Data START

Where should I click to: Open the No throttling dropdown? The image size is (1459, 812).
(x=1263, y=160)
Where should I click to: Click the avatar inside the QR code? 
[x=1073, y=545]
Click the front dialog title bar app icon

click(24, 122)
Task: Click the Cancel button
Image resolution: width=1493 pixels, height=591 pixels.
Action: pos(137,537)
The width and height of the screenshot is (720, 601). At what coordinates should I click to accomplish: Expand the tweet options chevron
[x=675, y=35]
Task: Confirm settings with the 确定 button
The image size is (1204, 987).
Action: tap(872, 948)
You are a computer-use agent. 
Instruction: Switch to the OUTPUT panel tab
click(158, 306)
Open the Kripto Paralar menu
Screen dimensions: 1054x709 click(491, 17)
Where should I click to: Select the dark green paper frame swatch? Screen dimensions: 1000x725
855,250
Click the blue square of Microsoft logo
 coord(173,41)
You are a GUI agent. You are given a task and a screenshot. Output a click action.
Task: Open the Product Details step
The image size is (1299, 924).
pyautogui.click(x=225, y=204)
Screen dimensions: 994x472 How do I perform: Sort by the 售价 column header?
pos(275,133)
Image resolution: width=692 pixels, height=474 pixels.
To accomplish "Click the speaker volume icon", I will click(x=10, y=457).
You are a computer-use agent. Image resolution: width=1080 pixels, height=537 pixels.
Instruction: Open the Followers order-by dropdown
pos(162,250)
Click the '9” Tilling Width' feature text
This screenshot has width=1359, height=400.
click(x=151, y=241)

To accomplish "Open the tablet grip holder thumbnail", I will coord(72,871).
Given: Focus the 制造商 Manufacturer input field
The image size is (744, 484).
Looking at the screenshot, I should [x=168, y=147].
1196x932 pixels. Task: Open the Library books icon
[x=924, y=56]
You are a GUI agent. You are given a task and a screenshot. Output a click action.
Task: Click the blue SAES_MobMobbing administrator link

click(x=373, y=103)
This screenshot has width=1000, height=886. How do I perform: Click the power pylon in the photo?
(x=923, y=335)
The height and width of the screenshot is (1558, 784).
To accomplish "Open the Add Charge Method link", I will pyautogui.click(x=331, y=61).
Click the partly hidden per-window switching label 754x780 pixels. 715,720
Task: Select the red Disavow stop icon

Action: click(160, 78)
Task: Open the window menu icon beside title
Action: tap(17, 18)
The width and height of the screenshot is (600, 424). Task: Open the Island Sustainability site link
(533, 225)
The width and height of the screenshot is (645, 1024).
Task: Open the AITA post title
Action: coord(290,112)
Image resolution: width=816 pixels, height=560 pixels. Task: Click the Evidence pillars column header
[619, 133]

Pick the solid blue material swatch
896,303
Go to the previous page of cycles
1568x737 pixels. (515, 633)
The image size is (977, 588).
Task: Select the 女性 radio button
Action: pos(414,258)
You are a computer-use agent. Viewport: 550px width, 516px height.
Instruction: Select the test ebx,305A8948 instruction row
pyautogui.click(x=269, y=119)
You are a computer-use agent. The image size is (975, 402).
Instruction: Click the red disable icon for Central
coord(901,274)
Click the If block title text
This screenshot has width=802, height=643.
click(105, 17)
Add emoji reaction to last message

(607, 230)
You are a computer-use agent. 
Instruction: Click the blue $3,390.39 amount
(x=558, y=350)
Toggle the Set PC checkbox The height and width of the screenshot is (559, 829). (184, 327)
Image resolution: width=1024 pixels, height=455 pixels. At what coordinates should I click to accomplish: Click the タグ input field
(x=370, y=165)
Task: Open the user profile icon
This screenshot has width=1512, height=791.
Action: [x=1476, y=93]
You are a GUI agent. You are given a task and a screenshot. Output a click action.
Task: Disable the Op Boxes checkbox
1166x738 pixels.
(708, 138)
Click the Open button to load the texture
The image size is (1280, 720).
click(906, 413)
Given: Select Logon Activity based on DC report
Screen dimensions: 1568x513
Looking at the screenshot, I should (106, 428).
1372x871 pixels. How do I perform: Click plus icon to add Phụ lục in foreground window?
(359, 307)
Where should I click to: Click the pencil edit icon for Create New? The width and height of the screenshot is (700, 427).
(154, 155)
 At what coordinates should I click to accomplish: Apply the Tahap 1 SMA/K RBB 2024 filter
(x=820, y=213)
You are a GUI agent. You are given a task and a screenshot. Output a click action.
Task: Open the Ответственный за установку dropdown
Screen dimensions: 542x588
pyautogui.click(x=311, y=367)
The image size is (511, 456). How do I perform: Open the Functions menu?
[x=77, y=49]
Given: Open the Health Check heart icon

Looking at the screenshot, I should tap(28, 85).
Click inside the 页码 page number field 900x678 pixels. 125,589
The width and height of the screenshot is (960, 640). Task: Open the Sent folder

Data END

_What you need to do_.
Your output should consist only of the lines from the one containing "Where should I click to: Click the pencil" to the end of the records above, each retyped exactly.

_Exercise answer_.
Where should I click to: Click the pencil edit icon for Create New? The width and height of the screenshot is (700, 427).
(154, 155)
 At what coordinates should I click to accomplish: Apply the Tahap 1 SMA/K RBB 2024 filter
(x=820, y=213)
You are a GUI agent. You are given a task and a screenshot. Output a click action.
Task: Open the Ответственный за установку dropdown
Screen dimensions: 542x588
pyautogui.click(x=311, y=367)
The image size is (511, 456). How do I perform: Open the Functions menu?
[x=77, y=49]
Given: Open the Health Check heart icon

Looking at the screenshot, I should tap(28, 85).
Click inside the 页码 page number field 900x678 pixels. 125,589
The width and height of the screenshot is (960, 640). Task: Open the Sent folder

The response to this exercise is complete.